The Fourth Act in Socio-Legal Scholarship: Playing With Law on the Sociological Stage
DOI:
https://doi.org/10.18778/1733-8077.11.1.06Keywords:
Globalization, Post-Conflict, Social Phenomenon, Socio-Legal Scholarship, Transitional JusticeAbstract
The emerging narrative of law as a social phenomenon—as opposed to a legal phenomenon— presents pressing questions about what it means to take a sociological approach to law, why the discipline needs retelling from a sociological vantage point, and how this relatively new narrative can be told.
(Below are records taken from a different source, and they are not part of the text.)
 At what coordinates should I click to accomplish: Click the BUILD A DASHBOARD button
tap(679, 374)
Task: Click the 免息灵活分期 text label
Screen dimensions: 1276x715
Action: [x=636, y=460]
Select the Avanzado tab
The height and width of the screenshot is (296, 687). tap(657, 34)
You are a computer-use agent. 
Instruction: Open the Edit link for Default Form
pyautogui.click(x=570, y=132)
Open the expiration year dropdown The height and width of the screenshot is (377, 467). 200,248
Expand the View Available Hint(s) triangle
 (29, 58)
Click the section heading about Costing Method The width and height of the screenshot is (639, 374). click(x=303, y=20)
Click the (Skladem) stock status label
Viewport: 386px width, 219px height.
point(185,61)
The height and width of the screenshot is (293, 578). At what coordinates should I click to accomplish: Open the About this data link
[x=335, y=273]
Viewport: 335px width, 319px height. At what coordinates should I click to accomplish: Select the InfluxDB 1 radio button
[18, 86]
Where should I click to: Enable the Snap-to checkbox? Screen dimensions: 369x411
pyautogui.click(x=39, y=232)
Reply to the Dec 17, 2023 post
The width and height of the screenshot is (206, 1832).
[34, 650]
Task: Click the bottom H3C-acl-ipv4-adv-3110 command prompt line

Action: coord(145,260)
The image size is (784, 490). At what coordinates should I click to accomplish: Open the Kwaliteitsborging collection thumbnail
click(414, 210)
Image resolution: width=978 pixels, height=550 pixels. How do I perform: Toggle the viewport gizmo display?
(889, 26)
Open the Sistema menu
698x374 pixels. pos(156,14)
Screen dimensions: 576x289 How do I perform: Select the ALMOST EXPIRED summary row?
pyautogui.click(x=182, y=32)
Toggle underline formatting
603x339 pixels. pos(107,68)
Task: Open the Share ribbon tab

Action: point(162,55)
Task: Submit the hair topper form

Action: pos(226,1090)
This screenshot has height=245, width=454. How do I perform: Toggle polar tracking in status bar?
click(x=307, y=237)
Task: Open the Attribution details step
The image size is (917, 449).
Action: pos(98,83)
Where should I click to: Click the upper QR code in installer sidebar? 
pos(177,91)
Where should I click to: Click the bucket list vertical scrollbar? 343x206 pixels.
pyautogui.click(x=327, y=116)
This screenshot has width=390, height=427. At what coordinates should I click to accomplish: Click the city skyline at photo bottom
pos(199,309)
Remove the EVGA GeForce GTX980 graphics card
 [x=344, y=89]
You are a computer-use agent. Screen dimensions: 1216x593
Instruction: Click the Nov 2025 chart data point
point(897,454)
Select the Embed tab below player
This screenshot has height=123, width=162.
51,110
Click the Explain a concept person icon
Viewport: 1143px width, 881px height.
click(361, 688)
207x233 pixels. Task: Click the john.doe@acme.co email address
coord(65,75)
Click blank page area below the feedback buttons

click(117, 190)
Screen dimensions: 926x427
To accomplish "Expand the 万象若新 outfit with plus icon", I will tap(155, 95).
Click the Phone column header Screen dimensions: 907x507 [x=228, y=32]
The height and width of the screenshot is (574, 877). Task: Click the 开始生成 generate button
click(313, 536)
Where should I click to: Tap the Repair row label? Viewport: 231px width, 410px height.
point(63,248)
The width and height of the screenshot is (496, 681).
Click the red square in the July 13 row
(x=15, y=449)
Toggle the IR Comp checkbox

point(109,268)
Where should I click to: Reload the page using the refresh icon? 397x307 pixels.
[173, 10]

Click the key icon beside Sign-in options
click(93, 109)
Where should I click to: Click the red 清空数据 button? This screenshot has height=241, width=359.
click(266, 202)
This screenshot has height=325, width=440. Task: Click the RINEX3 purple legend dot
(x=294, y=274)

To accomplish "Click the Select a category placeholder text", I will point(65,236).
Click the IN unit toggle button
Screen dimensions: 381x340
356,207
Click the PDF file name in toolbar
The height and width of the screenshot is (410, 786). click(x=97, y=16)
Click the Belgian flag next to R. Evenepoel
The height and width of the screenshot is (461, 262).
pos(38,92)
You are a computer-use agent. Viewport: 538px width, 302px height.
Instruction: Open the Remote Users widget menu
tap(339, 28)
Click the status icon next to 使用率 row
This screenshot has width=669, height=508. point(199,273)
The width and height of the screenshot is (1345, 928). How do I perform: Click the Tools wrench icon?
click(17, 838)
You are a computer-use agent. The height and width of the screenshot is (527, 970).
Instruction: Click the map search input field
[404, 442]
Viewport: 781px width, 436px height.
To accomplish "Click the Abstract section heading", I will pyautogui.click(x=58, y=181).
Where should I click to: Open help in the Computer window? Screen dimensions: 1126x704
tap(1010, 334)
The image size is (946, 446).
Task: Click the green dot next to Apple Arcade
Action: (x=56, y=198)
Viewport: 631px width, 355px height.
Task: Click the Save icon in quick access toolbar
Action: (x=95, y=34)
I consider these “baseline” questions of socio-legal studies through a careful dissection of Roger Cotterrell’s assertion that a sociological understanding of legal ideas “consistently and permanently addresses the need to reinterpret law systematically and empirically as a social phenomenon.” By deconstructing Cotterrell’s statement, I will explain how a sociological approach provides a vital analytical lens through which to appreciate not only how law works (succeeds or fails) in different social contexts but also how law acts as a social phenomenon. Drawing upon historical and contemporary research examples, I argue that law must be studied as if on a sociological “stage” upon which different actors perform and experience social “acts” within the “theater” of the legal discipline. I will explain why a sociological approach to law is vital for understanding how each “act”—each social phenomenon of law—plays out in the context of other phenomena, including globalization, transitional justice, and the evolution of socio-legal scholarship itself.